The oganesson odyssey

Kit Chapman explores the voyage to the discovery of element 118, the pioneer chemist it is named after, and false claims made along the way.

Credit: ITAR-TASS News Agency / Alamy Stock Photo.

Having an element named after you is incredibly rare. In fact, to be honoured in this manner during your lifetime has only happened to two scientists — Glenn Seaborg and Yuri Oganessian. Yet, on meeting Oganessian it seems fitting. A colleague of his once told me that when he first arrived in the halls of Oganessian’s programme at the Joint Institute for Nuclear Research (JINR) in Dubna, Russia, it was unlike anything he’d ever experienced. Forget the 2,000 ton magnets, the beam lines and the brand new cyclotron being installed designed to hunt for elements 119 and 120, the difference was Oganessian: “When you come to work for Yuri, it’s not like a lab,” he explained. “It’s like a theatre — and he’s the director.”

For 60 years, with his very own blend of creativity, scientific skill and leadership, Oganessian has pushed the boundaries of the periodic table. Born in Rostov-on-Don of Armenian descent, the young Oganessian wanted to be an architect before he joined the Moscow Engineering Physics Institute. There, he elected to join the USSR’s element hunters under Georgy Flerov. He went on to pioneer the ‘cold fusion’ technique, which would lead to elements 107–113, and the ‘hot fusion’ reactions with the neutron-rich 48Ca that would give the world flerovium and beyond. A large part of modern science is about partnerships; Oganessian builds and cultivates them with warmth, insight and insatiable scientific curiosity.

The element that bears his name, oganesson, is similarly unique. It was first produced in 2002, firing 48Ca at a 249Cf target, by Oganessian’s team from JINR and colleagues at the Lawrence Livermore National Laboratory, US1. There is currently only one known isotope, 294Og, made in reactions so rare that it took ten years to obtain four confirmed atoms. The fourth in particular was a lucky discovery: it came from an attempt to make element 117 by bombarding a 249Bk target with a beam of 48Ca, but 28% of the target had decayed into 249Cf, thereby producing element 118 instead2.

An earlier claim3 for element 118 had come not from Russia, but the Lawrence Berkeley National Laboratory, in 1999. Soon after the death of Glenn Seaborg, who had led or taken part in the discovery of ten elements including plutonium, three decay chains were reported, products of a krypton beam into a lead target. It somewhat seemed too good to be true.

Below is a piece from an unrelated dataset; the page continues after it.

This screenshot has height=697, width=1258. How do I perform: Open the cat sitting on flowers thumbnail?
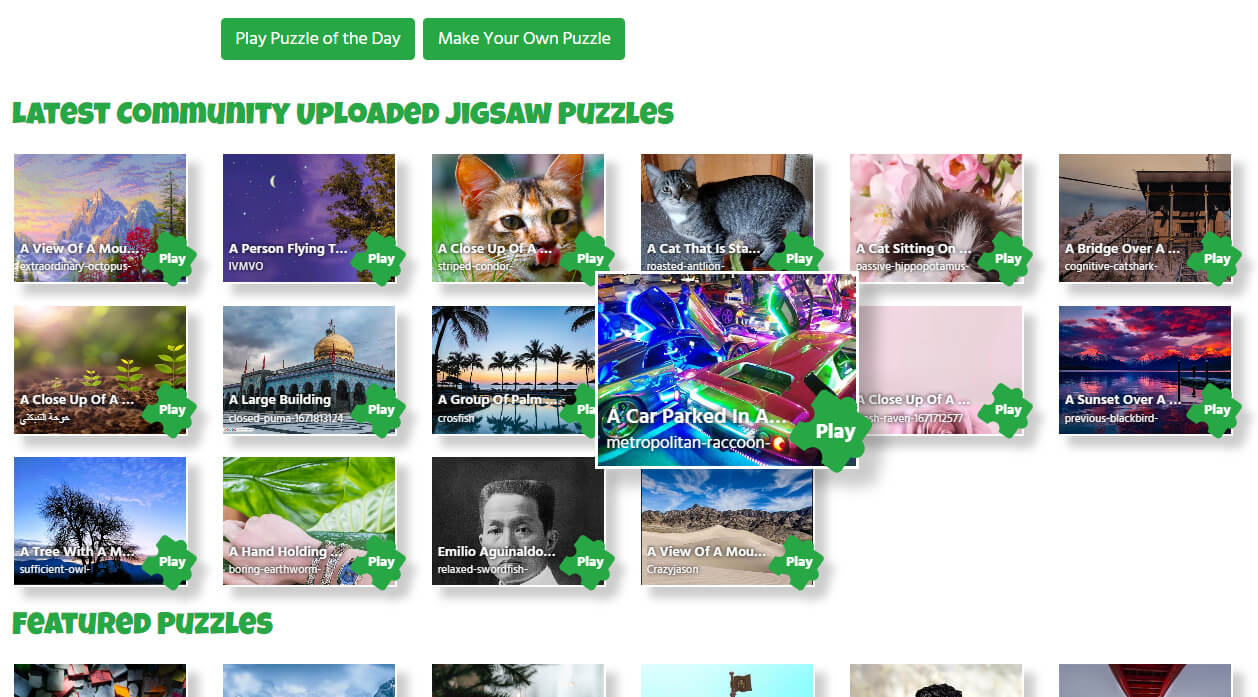pyautogui.click(x=936, y=218)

It was. Other groups around the world, along with the Berkeley team itself, were unable to reproduce these decay chains — prompting the Berkeley team to reanalyse the original data. When evidence of the chains couldn’t be found, the article was retracted4 by all authors except for Victor Ninov, the first author, who had been in charge of analysing the raw data. By the time the retraction appeared, in July 2002, Ninov had been dismissed from Berkeley for scientific misconduct in May5, and had filed a grievance procedure6.

Today, the discovery of the last element of the periodic table as we know it is undisputed, but its structure and properties remain a mystery. No chemistry has been performed on this radioactive giant: 294Og has a half-life of less than a millisecond before it succumbs to α-decay.

Theoretical models however suggest it may not conform to the periodic trends. As a noble gas, you would expect oganesson to have closed valence shells, ending with a filled 7s27p6 configuration. But in 2017, a US–New Zealand collaboration predicted that isn’t the case7. Instead the relativistic effects — discrepancies between expected and observed behaviours caused by relativity — may result in the loss of shell structure. These effects are seen across the periodic table, increasing as nuclei get larger. Oganesson seems to have reached the point where electrons form an evenly distributed gas of charge. Such changes affect an element’s properties: oganesson may well be a solid at room temperature, and more reactive than its noble family as the electrons in its p orbitals can be removed more easily.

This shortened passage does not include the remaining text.